Plumbing — full re-pipe

  • Replaced all polybutylene supply lines with PEX — trunk-and-branch layout with a PEX manifold in the utility closet, individual shutoff for every fixture
  • New supply valves at every fixture — quarter-turn ball valves replacing the original gate valves that were corroded and unreliable
  • New water heater — 50-gallon A.O. Smith ProLine natural gas tank, replacing the original unit that was 20 years past its expected life
  • New hose bibs — two new frost-free hose bibs, front and back, replacing the original non-frost-free sillcocks

Floors and paint

  • Refinished all hardwood floors — sanded the original red oak hardwood throughout the first floor, applied two coats of oil-based polyurethane in a satin finish
  • Painted every room — walls, ceilings, trim, doors. Two coats of eggshell on walls, semi-gloss on trim, flat on ceilings. Neutral palette chosen by the homeowners

Trades involved

This project required all three of our licenses on every phase:

  • GC (NCLBGC #87341): Permitting, all demolition, framing modifications, cabinet and countertop installation, tile work, flooring, drywall repair, trim, paint, and overall project management across a 14-week schedule
  • Electrical (NC #28-LA-9214): Complete rewire of 22 circuits, 200-amp panel upgrade, surge protection, AFCI and GFCI protection, recessed lighting, smart switches, appliance circuits, and outlet/switch replacement throughout
  • Plumbing (NC #P1-22847): Complete re-pipe from polybutylene to PEX, manifold installation, water heater replacement, fixture installation in the kitchen and both bathrooms, hose bibs, and supply valve replacement at every fixture

Seven permits were pulled through the Town of Holly Springs: Building, Electrical, Plumbing, and Mechanical for the main project, plus separate permits for the panel upgrade, water heater, and kitchen gas line. All inspections passed on the first visit.

Timeline and budget

  • Duration: 14 weeks, start to finish — 70 working days
  • Budget: On budget — the final invoice came in within the written estimate range
  • Crew: Four-person crew during the rough-in phase (weeks 2 through 6), three-person crew during finish (weeks 7 through 12), two-person crew for punch list and detail work (weeks 13 and 14)
  • Permits: 7 permits total — all inspections passed first visit
  • Sequencing: We worked top-down: rough electrical and plumbing first (so wires and pipes could be inspected before drywall), then drywall and paint, then cabinets and countertops, then fixtures and appliances, then floors last. Hardwood refinishing was the final step — we poly’d the floors and nobody walked on them for 72 hours before the homeowners moved in

The 14-week schedule required front-loading all material orders. Cabinets were the longest lead item at 5 weeks. We ordered them during week 1 and they arrived during week 6, exactly when the kitchen drywall was ready. No delays.

The result

A 1992 house that now functions like a 2026 house. The aluminum wiring is gone. The polybutylene plumbing is gone. The pink bathrooms are gone. Every room has proper lighting, modern outlets, and fresh paint. The kitchen opens to the family room, the master bath has a walk-in shower, and the hardwood floors look like they were installed yesterday.

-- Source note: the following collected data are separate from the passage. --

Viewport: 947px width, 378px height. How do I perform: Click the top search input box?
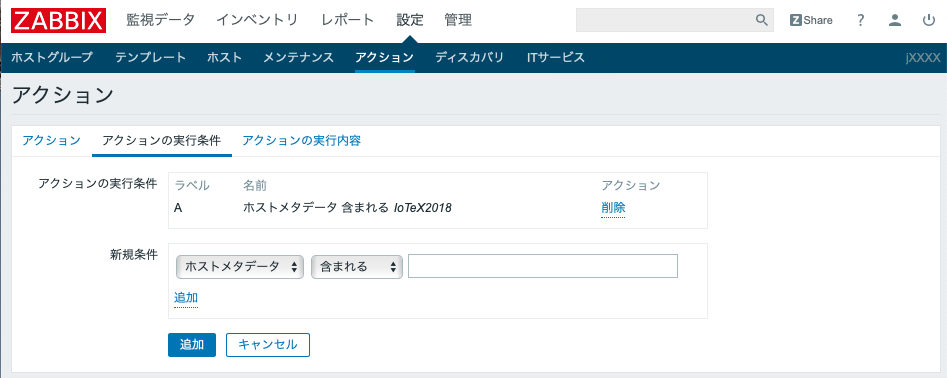(675, 20)
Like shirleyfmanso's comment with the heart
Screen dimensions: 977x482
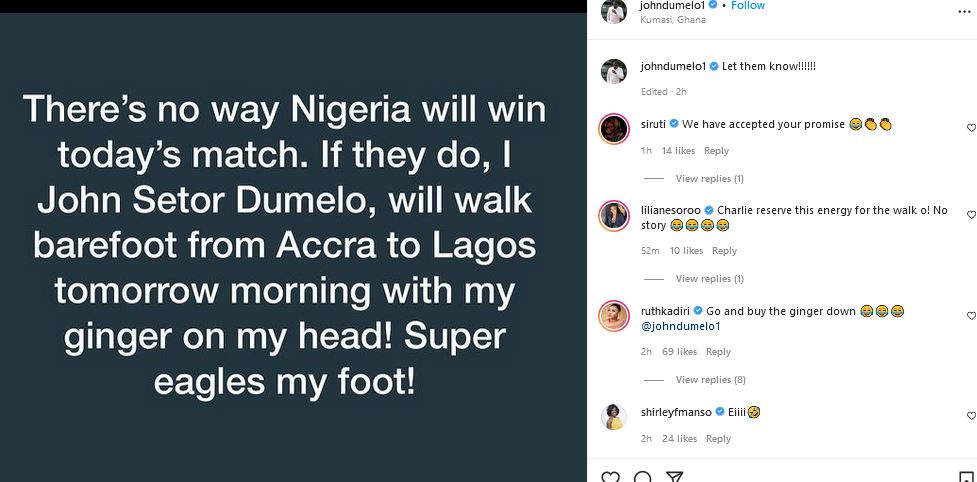pos(971,416)
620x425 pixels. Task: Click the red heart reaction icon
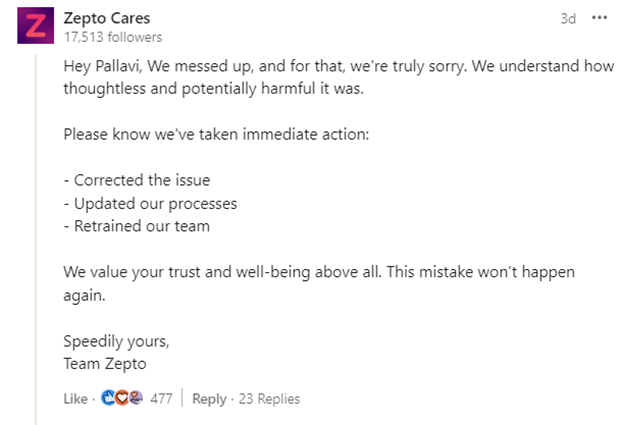point(121,399)
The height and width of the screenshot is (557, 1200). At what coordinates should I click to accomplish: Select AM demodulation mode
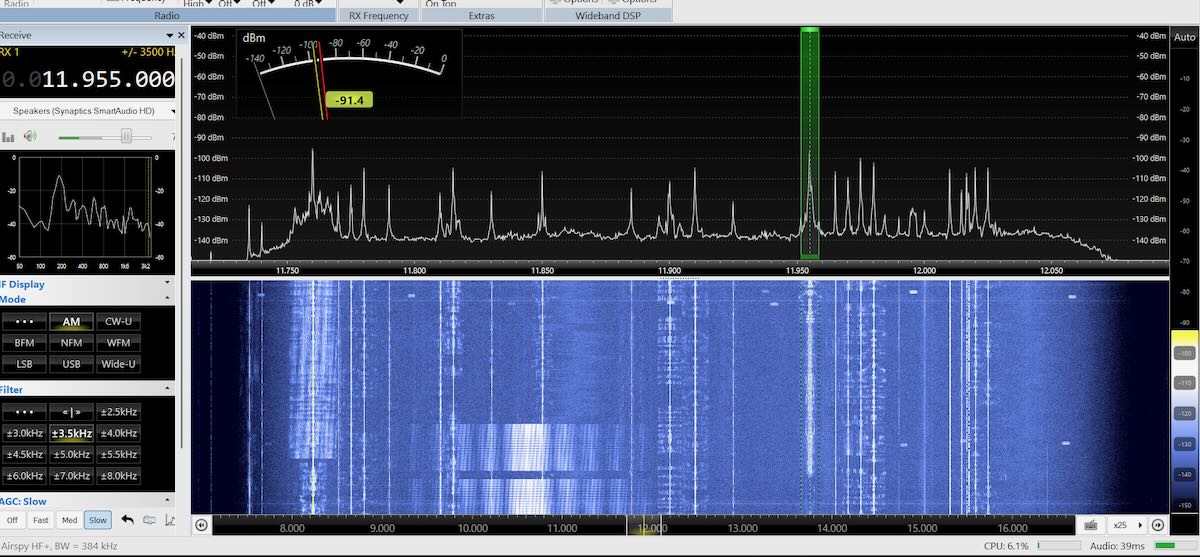71,321
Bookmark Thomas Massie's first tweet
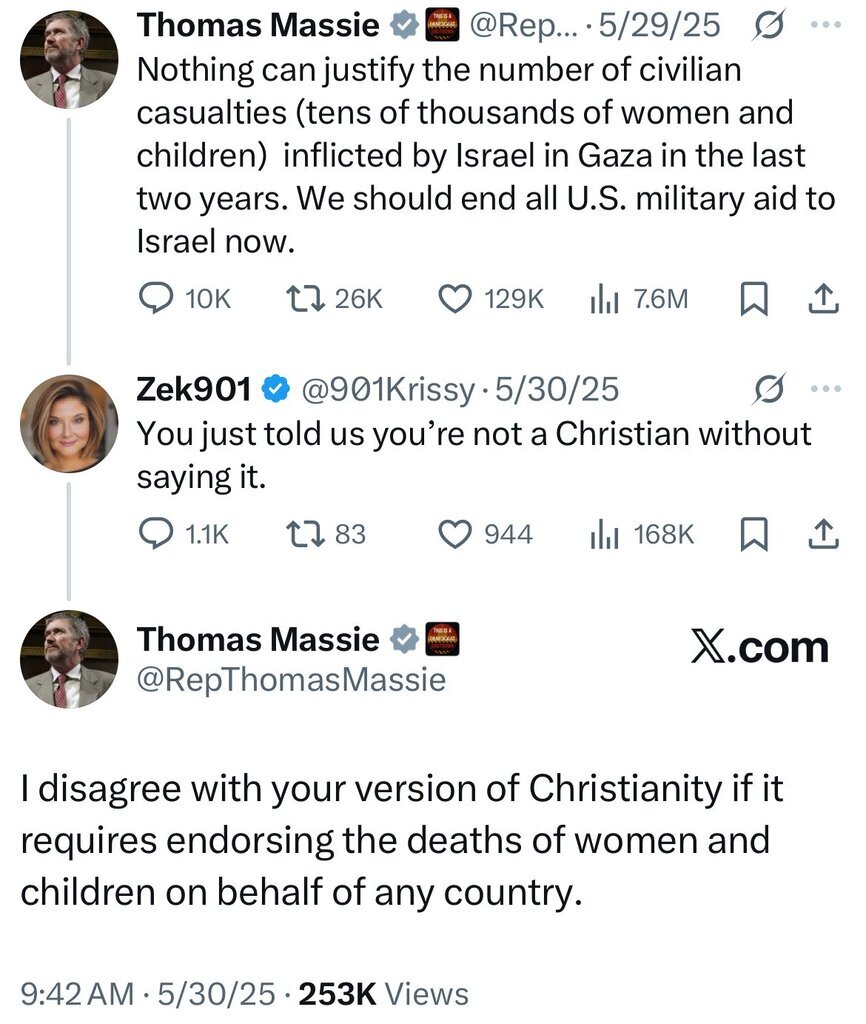Screen dimensions: 866x1024 pos(752,298)
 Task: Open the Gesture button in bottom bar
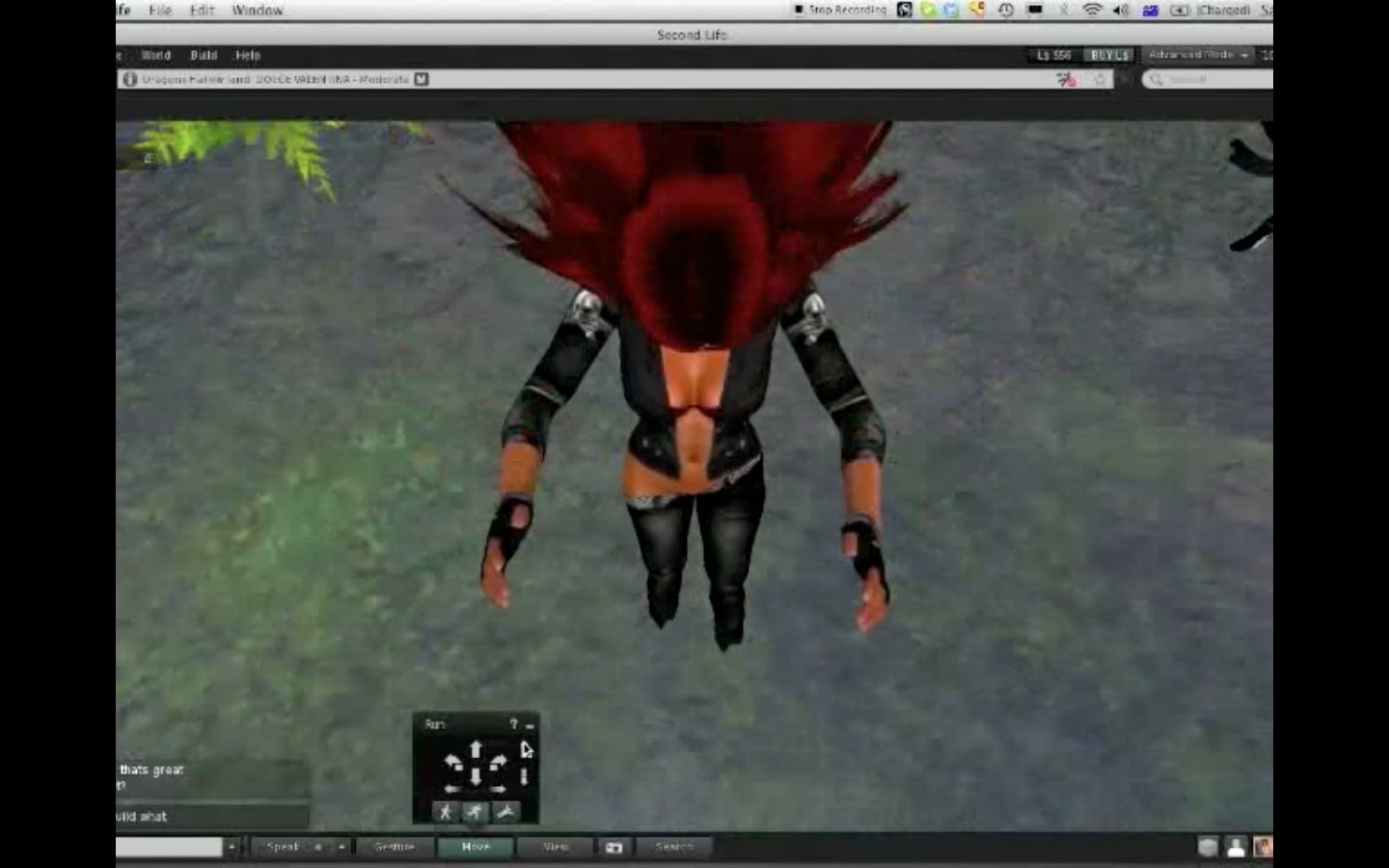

The homeowners moved in on schedule — the day after their apartment lease ended. They walked into a house with new plumbing, new wiring, new kitchen, new bathrooms, refinished floors, and fresh paint. No punch list items remained. No follow-up visits were needed.

Whole-home renovations are complex because every trade overlaps. Plumbing and electrical run through the same walls. Tile and fixtures can’t go in until rough inspections pass. Floors can’t be done until all overhead work is finished. Managing that sequence is the difference between a 14-week project and a 6-month project. We finished in 14 weeks because all three trades reported to the same project manager, worked from the same schedule, and coordinated in person every morning.

★★★★★
"We bought a house that needed everything. Peri managed the whole project — kitchen, both baths, all the wiring, all the plumbing — with one crew and one point of contact. Fourteen weeks, seven permits, zero surprises on the invoice."